At least they didn’t get sunburned when I moved them outside, like the morning glories. It’s going to be tough for those to recover…
I suppose the reason this came as such a shock is the (relative) ease with which we’ve integrated her into the rest of our lives…Every week, the trash goes out on schedule, and the sheets get changed on the beds. The groceries are bought, and the laundry is done. Every day, the meals appear at regular intervals – twice a day for the dog, three times for the Girl. Dishes are washed and put away. She is bathed, and put to bed. Nice and normal, with very few hiccups along the way.
Outside is a different story, as the weeds choking the garlic bed (and the vegetable garden, and the sidewalk, and the patio stones) would indicate. She’s not big enough to be left to her own devices while I work, and not good enough at listening (“Stay where you can see me, Angel!”) to stay out for long. With no fence for containment, the pond and the road are ever-present dangers should she wander off. In a couple of years, when she can better understand the rules, this yard will be a paradise for an adventurous child. Right now, it’s nerve-wracking..
So, I’m resigned to the realization that my garden will not be as fruitful as in past years. That I’ll be buying tomatoes from the Farmer’s Market for a month before any ripen here at the house. That some things are going to go past their prime before they get harvested.

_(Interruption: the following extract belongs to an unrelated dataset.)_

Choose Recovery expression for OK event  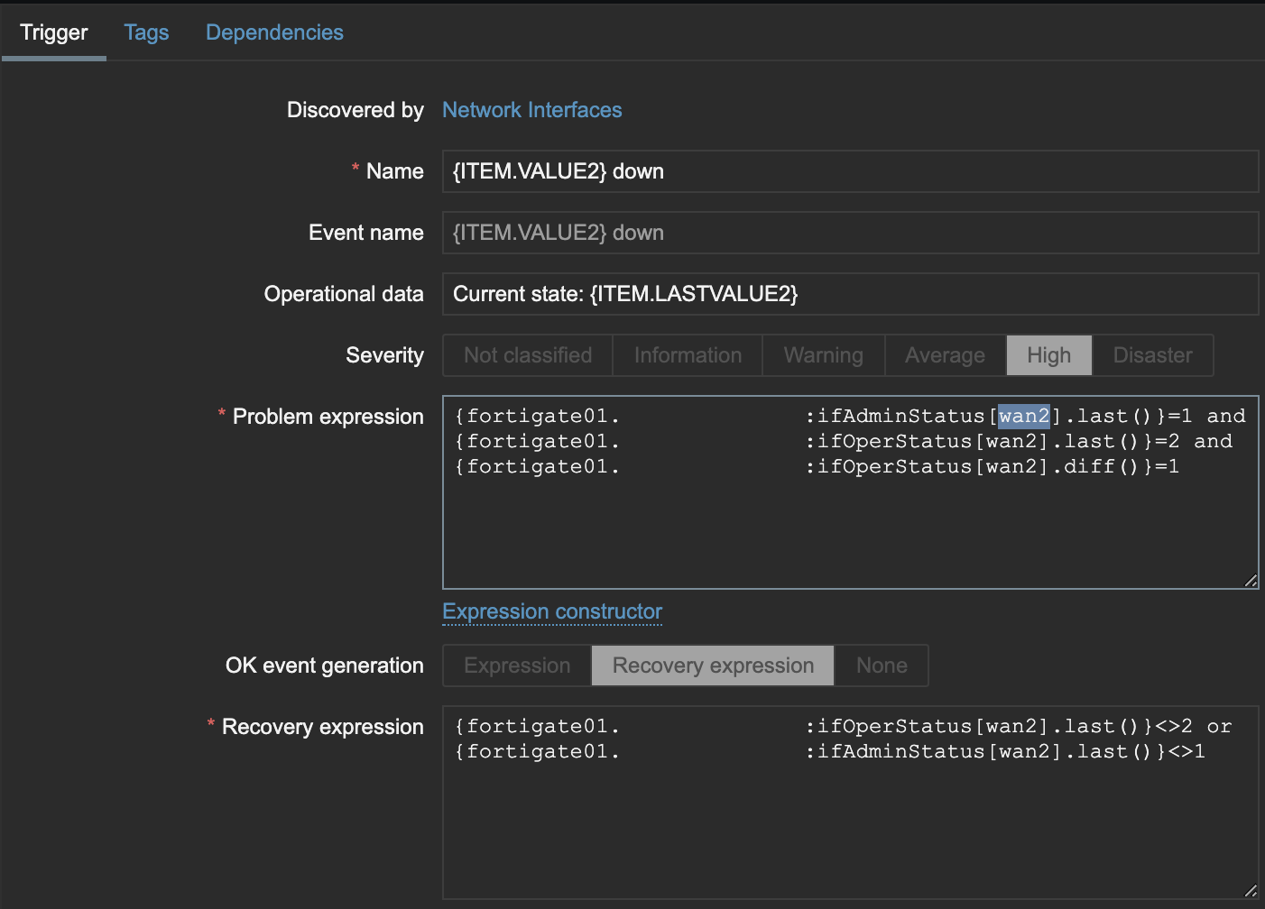[x=713, y=666]
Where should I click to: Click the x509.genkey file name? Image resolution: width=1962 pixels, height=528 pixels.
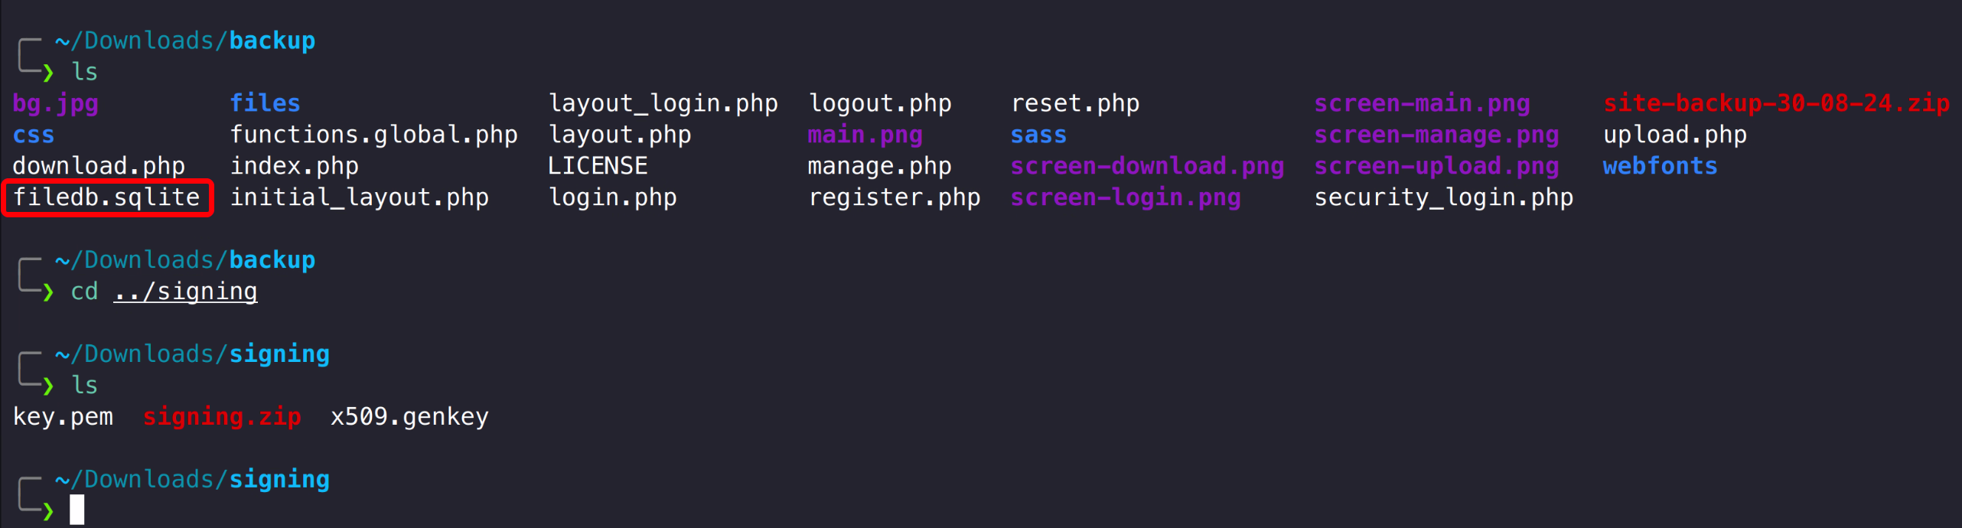(x=409, y=417)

It”ll be better next year, when she’s older. This year, we’ll pick what we can, eat what we pick, and call it good. We’ll work on laying the foundation for a love of the land, or at the very least, an appreciation of what it takes to get food to the table.
And, all’s not lost this year. The garlic looks good, in spite of the weeds. The peas are finally starting to produce – should be picking in a week or so. Lots of green blueberries and black currants, which will ripen with no attention from me. My regular basil seedlings look as good as the tomatoes look sorry…
Good thing, too…I’m dying for some pesto to go with all the Sand Spaghetti I’m being served these days!